Plaintiff presents two assertions of error: (1) that the ALJ failed to properly evaluate the medical opinion evidence; and (2) that the ALJ failed to properly evaluate the consistency of his allegations regarding the severity of his impairments. (Docket No. 28 at 1.) Plaintiff therefore requests that the Commissioner's decision be reversed and remanded under sentence four of 42 U.S.C. § 405(g) for additional consideration. (Id. at 19.)

Sentence four of 42 U.S.C. § 405(g) states the following:

The court shall have power to enter, upon the pleadings and transcript of the record, a judgment affirming, modifying, or reversing the decision of the Commissioner of Social Security, with or without remanding the cause for a rehearing.

If the case contains an adequate record, “the [Commissioner's] decision denying benefits can be reversed and benefits awarded if the decision is clearly erroneous, proof of disability is overwhelming, or proof of disability is strong and evidence to the contrary is lacking.” Hudson-Kane v. Berryhill, 247 F.Supp.3d 908, 914 (M.D. Tenn. 2017) (quoting Mowery v. Heckler, 771 F.2d 966, 973 (6th Cir. 1985)). However, benefits may be awarded immediately “only if all essential factual issues have been resolved and the record adequately establishes a plaintiff's entitlement to benefits.” Holtman v. Saul, 441 F.Supp.3d 586, 609 (M.D. Tenn. 2020) (quoting Faucher v. Sec'y of Health & Human Servs., 17 F.3d 171, 176 (6th Cir. 1994)). The Court addresses Plaintiff's assertions of error below.

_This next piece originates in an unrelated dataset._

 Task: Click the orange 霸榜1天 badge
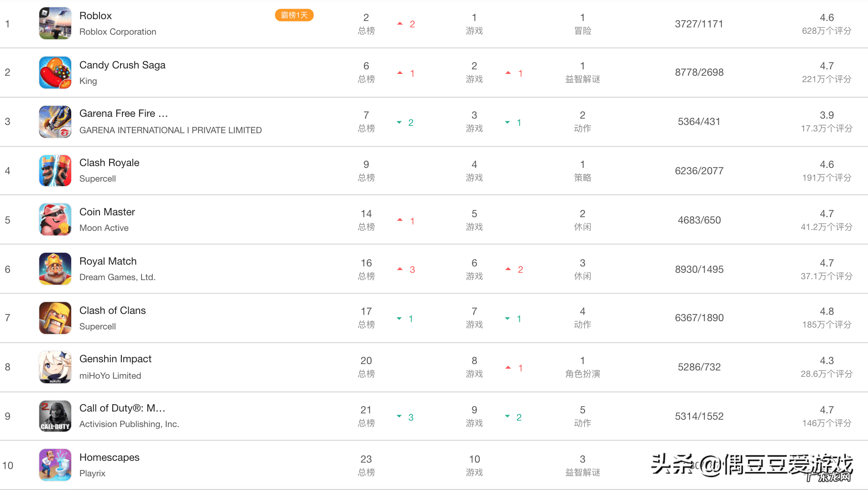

1. Medical Opinion Evidence.

Plaintiff's first assertion of error involves the opinions provided by psychologists Tad Gorske and Lanny Detore regarding the severity of Plaintiff's mental impairments. On May 25, 2017, Dr. Gorske conducted a neuropsychological evaluation of Plaintiff, which yielded an Axis I diagnosis of “depressive disorder [not otherwise specified]” and “cognitive disorder [not otherwise specified].” (AR 909.) Dr. Gorske did not describe any functional limitations resulting from these impairments but instead recommended that Plaintiff maintain a healthy diet, regularly exercise, and “maintain[] low levels of stress, anxiety, and depression.” (AR 909.) On August 1, 2018, Dr. Detore completed a check-box form “Medical Opinion Re: Ability to Do Work-Related Activities (Mental)” in which he opined that, based on a primary diagnosis of “cognitive impairment” purportedly resulting from a concussion sustained in 1994, Plaintiff has “no useful ability to function” with respect to 15 of the 25 total mental tasks considered, including maintaining regular attendance, making simple work-related decisions, performing at a consistent pace without excessive breaks, dealing with normal work stress, and responding appropriately to criticism from supervisors. (AR 430-31, 539-40, 1100.) Plaintiff contends that the ALJ committed reversible error by effectively rejecting these opinions.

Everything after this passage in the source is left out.